The Stars and Stripes: Rocket’s Paymill Launches

By David Knight |

It was not perhaps the first thing that might come to mind when you think of a Rocket Internet launch – a crowd of developers and hipsters hanging round betahaus sipping Club Mate and beer, while an enthusiastic founding team cast a light on the technical corners of their product. But there was Dr. Johannes Bruder, managing director at the Samwer brothers’ investment vehicle, delivering a speech and looking perfectly at home as he supported this latest Rocket venture.

And in a not-particularly-shocking development, the project in question, Paymill, is closely related to – “inspired by”, perhaps – a US startup, in this case payments solution Stripe. But at Friday’s launch party, the folk involved were keen to point out the differences to such a product in Europe, with Johannes declaring that he was excited about Paymill as it “solves a very specific problem.”

Billing itself as the fastest way to accept credit card payments online, Munich-based Paymill is a payment processing API marketed directly to developers. It offers a simple RESTful platform to allow payment integration without the hassle of handling credit card transactions.

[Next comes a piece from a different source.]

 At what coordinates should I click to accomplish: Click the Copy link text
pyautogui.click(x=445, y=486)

The company’s websites boasts of an uncomplicated registration process which sees a live connection possible within 48hours, rather than the weeks needed to deal with banks.

Processing Payments

Online shops which have already started using Paymill include DieJeans.de, Tailory.com, Flakegolf.de and mywineportal.com. Currently the service is only available in German, but there are plans to translate it into other major European languages such as English and French. In addition, it can already process payments from every country in the European Union – even those, such as Denmark and the UK, which don’t use the euro currency.

Dr. Bruder insisted that Rocket’s increasing emphasis on payments – Paymill joins BillPay and PayLeven in the company’s stable – doesn’t mean a move away from its traditional eCommerce focus, but rather a reaction to a clear need in Germany. He said: “Personally I think it could establish itself as the provider of solutions for hackers… That is something that I would really love to see.”

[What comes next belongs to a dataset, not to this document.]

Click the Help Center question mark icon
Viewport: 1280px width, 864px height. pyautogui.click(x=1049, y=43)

Try as they might to focus attention elsewhere, however, the conversation will inveitably turn back to cloning. Stripe was recently valued at half a billion dollars despite only being available in the US – perfect fodder for a Rocket startup. Paymill CEO Mark Henkel, however, was at pains to point out the differences between payments in the US and in Europe.

Know Your Customer

He said: “We try to do it in the same way (as Stripe), but there are least three different things. In the US… you just need your social security number then you can get started with everything. In Germany and in the whole European market, you have a know your customer process, a KYC process, which is more complex.”

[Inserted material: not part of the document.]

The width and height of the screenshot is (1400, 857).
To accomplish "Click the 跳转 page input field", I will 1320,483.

In the US, the credit market is huge – people use their plastic for a wide variety of payments, such as paying their golf club membership gees. “That is typical (in the US),” Finkel added, “but it is not typical in Germany. The market is completely different, so we have a different market approach.”

For some, the launch of Paymill may simply be yet more proof of Rocket’s idea pilfering. But if it can simplify the unquestionably complicated payments process in Europe for people like hackers and developers – and the style and venue of the launch were not chosen at random – then that may not matter so much after all.